For TLS/JA3 fingerprints:

• https://curl.se/libcurl/c/CURLOPT_SSL_CIPHER_LIST.html

and non-standard TLS options created for this project:

• CURLOPT_SSL_ENABLE_ALPS

• CURLOPT_SSL_SIG_HASH_ALGS

• CURLOPT_SSL_CERT_COMPRESSION

• CURLOPT_SSL_ENABLE_TICKET

• CURLOPT_SSL_PERMUTE_EXTENSIONS

For Akamai http2 fingerprints, you can fully customize the 3 parts:

• CURLOPT_HTTP2_PSEUDO_HEADERS_ORDER, sets http2 pseudo header order, for example: masp (non-standard HTTP/2 options created for this project).
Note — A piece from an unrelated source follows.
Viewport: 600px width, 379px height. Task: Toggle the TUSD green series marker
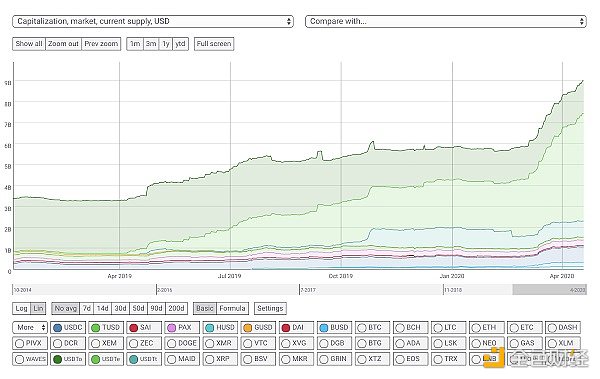click(x=96, y=328)
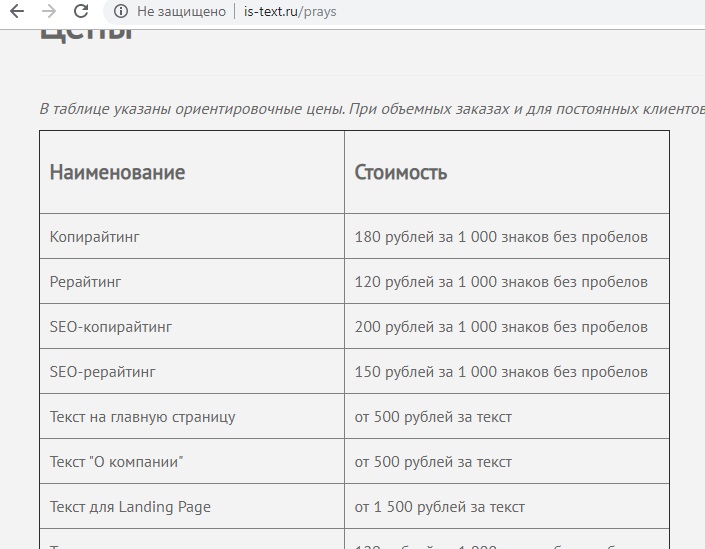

• CURLOPT_HTTP2_SETTINGS sets the settings frame values, for example 1:65536;3:1000;4:6291456;6:262144 (non-standard HTTP/2 options created for this project).
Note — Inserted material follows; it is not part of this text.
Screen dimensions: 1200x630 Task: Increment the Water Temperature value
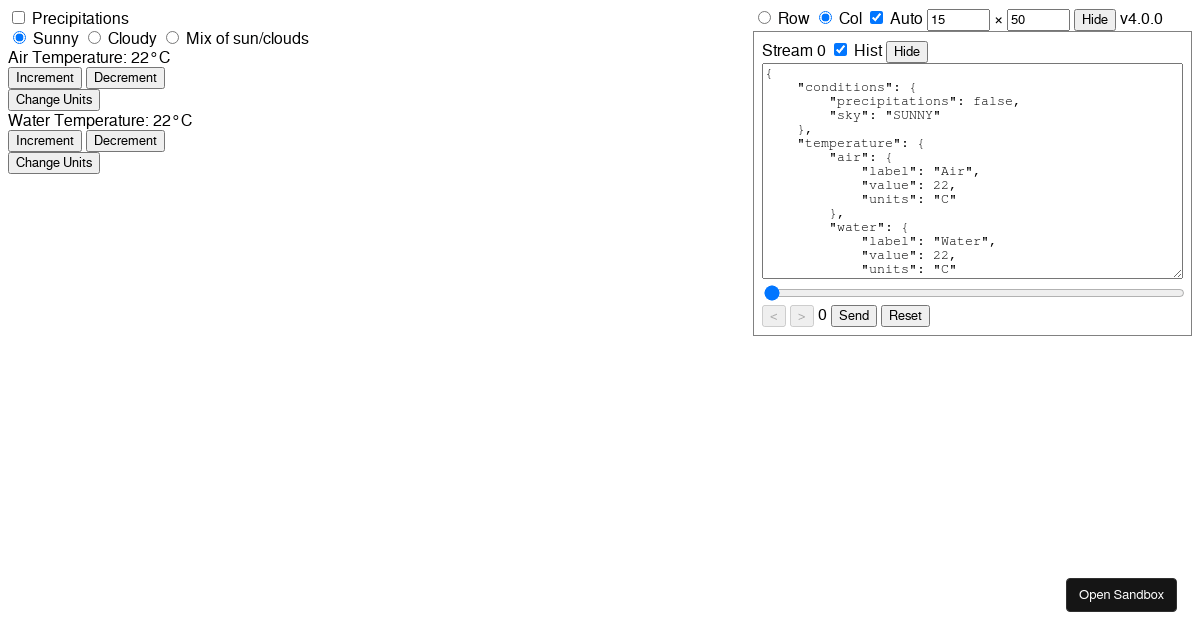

• CURLOPT_HTTP2_WINDOW_UPDATE sets intial window update value for http2, for example 15663105 (non-standard HTTP/2 options created for this project).

For a complete list of options and explanation, see the `curl-impersoante README`_.

Should I randomize my fingerprints for each request?

You can choose a random version from the list above, like:

random.choice(["chrome119", "chrome120", ...])

However, be aware of the browser market share, very old versions are not good choices.

Generally, you should not try to generate a customized random fingerprints. The reason is that, for a given browser version, the fingerprints are fixed. If you create a new random fingerprints, the server is easy to know that you are not using a typical browser.

If you were thinking about ja3, and not ja3n, then the fingerprints is already randomized, due to the extension permutation feature introduced in Chrome 110.

As far as we know, most websites use an allowlist, not a blocklist to filter out bot traffic. So do not expect random ja3 fingerprints would work in the wild.

Moreover, do not generate random ja3 strings. There are certain limits for a valid ja3 string. For example:

• TLS 1.3 ciphers must be at the front.

• GREASE extension must be the first.

• etc.

You should copy ja3 strings from sniffing tools, not generate them, unless you can make sure all the requirements are met.

Can I change JavaScript fingerprints with this library?

No, you can not. As the name suggests, JavaScript fingerprints are generated using JavaScript APIs provided by real browsers. curl_cffi is a python binding to a C library, with no browser or JavaScript runtime under the hood.

If you need to impersonate browsers on the JavaScript perspective, you can search for “Anti-detect Browser”, “Playwright stealth” and similar keywords. Or simply use a commercial plan from our sponsors.